Além dos muitos processos em estilo de oficina projetados com um espaço público específico em mente, Block by Block também executa outros projetos mais amplos para descobrir as coisas que interessam às pessoas em suas cidades e para testar novos maneiras de usar a metodologia Minecraft para projetos urbanos.

“Alguns processos nunca tiveram a intenção de levar a mudanças específicas na prática. Um que eu realmente gostei foi no maior [festival de inclusão digital] do mundo (http://aldeadigitalmx.com/) na Cidade do México, que 250.000 pessoas compareceram ao longo de duas semanas ”, disse Westerberg. “Montamos um servidor enorme com um modelo Minecraft da praça central da Cidade do México como uma ferramenta de crowdsourcing para ideias sobre projetos e melhorias urbanas.”

Quase 7.000 pessoas participaram, e as ideias finais foram enviadas como uma pesquisa para a cidade. “O objetivo era realmente demonstrar o que é possível com a ferramenta”, disse Westerberg.

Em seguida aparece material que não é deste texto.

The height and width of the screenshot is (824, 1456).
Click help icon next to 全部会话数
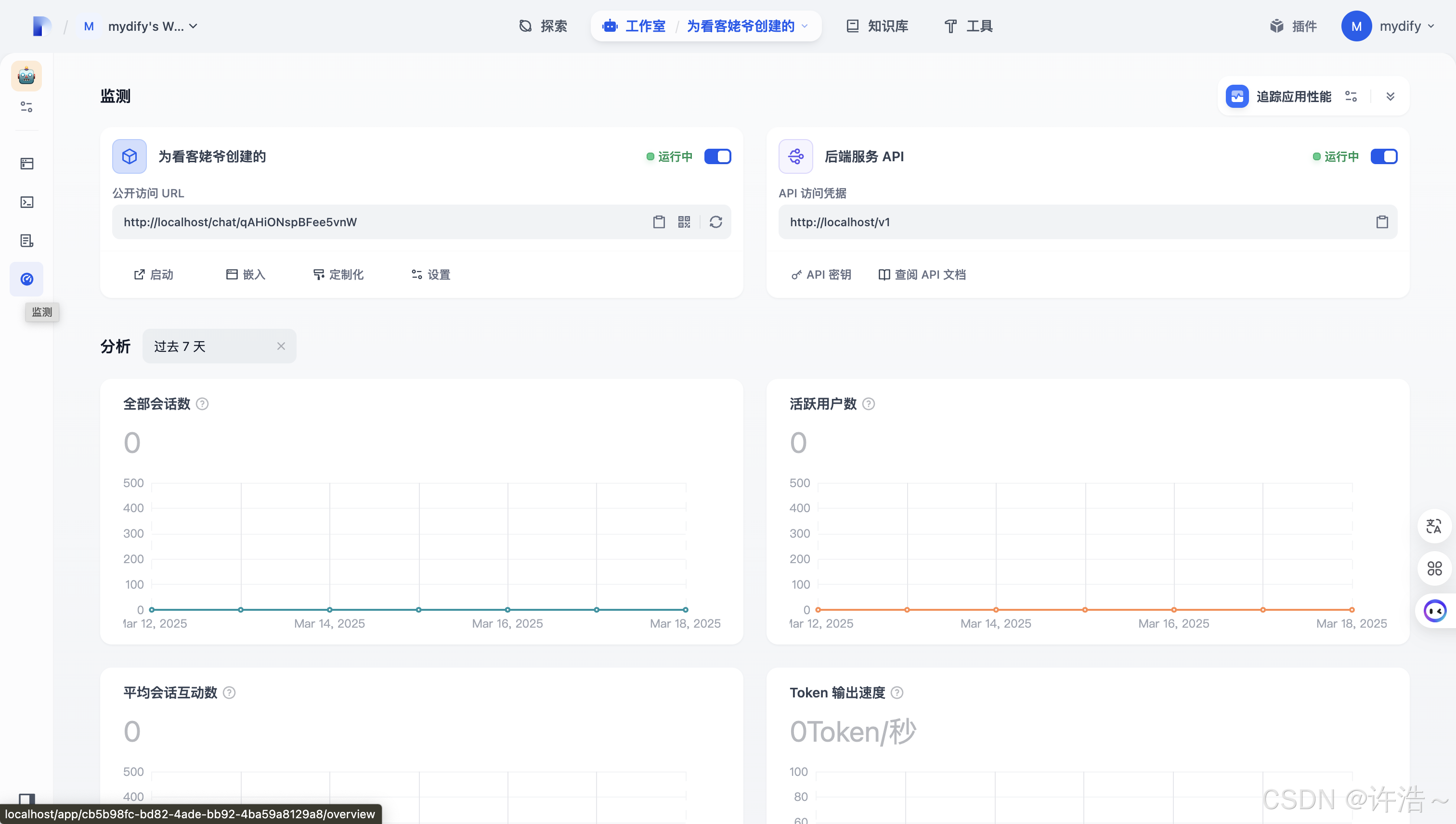point(202,404)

Com a metodologia já estabelecida ao longo de vários anos, o programa Bloco a Bloco agora espera desenvolver um kit de ferramentas que apoiará os governos locais a iniciarem oficinas e processos de design urbano inclusivos. . Essa abordagem, que é menos prática, já está sendo usada em um projeto de Joanesburgo.

"Recriamos Aleppo no Minecraft"

“Embora, para começar, precisemos apoiar muito os governos locais para que façam isso sozinhos, isso pode significar um alcance muito mais amplo”, disse Westerberg.

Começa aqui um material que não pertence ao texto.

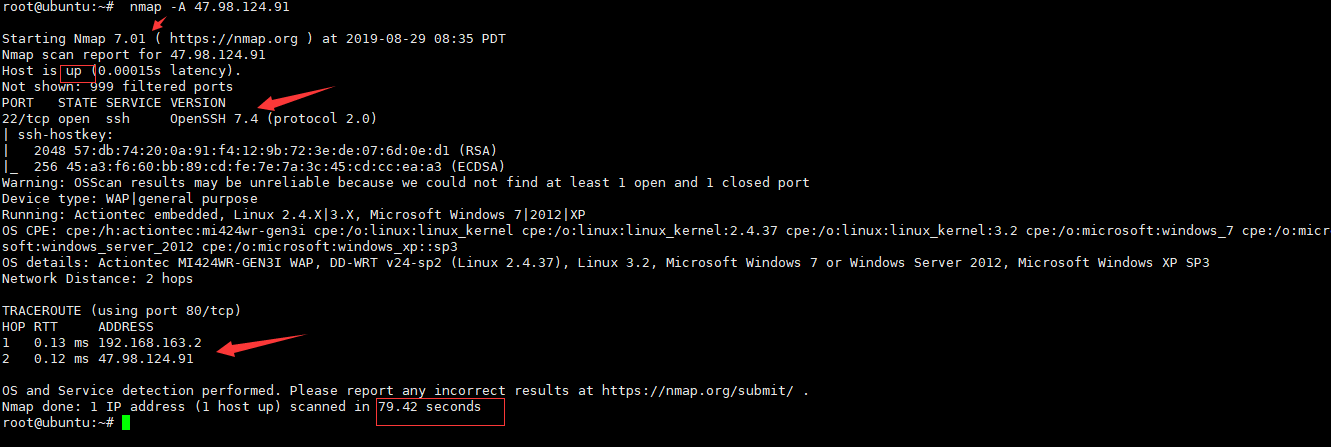Click the OSScan unreliable results warning line
1331x447 pixels.
click(x=405, y=182)
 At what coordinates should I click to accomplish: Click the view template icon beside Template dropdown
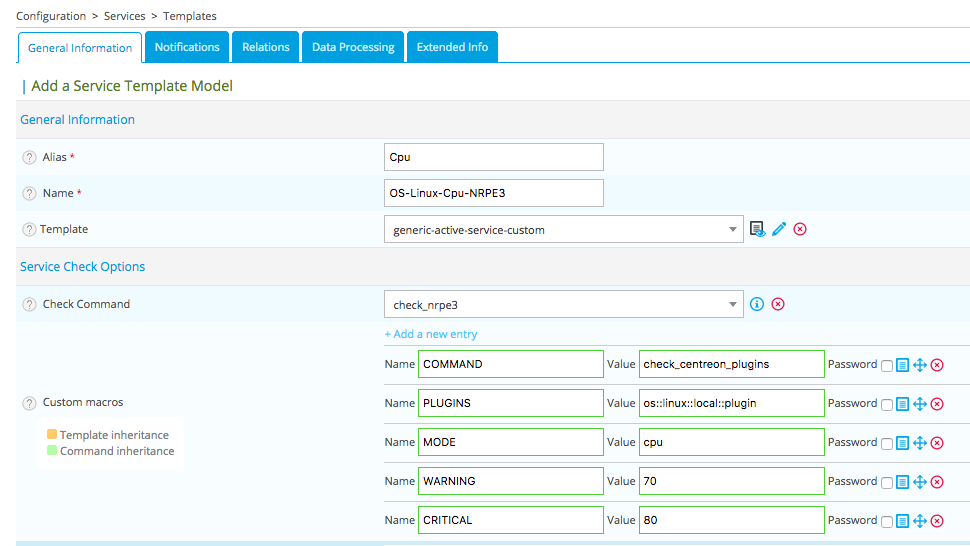[x=758, y=229]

E além do design urbano, há muitos outros caminhos pelos quais o Minecraft pode ser usado para governos. UNESCO está examinando os usos potenciais em áreas de conflito em relação a ambientes urbanos e arquitetura que estão sendo perdidos ou danificados.

O Minecraft também tem uma vasta edição educacional projetada para que as escolas criem todos os tipos de experiências de aprendizagem imersivas.

“Um projeto em que estamos trabalhando é ensinar alunos de Londres sobre a crise dos refugiados na Síria. Recriamos Aleppo no Minecraft - ou as seções dele sobre as quais temos informações - e programamos um jogo em que o jogador assume o personagem de uma criança refugiada síria que foge de sua casa ”, disse Delaney. “A ideia é que, mesmo na forma de Minecraft em blocos, você enfrenta de alguma forma os desafios que um refugiado real pode enfrentar ao tentar deixar seu país de origem.”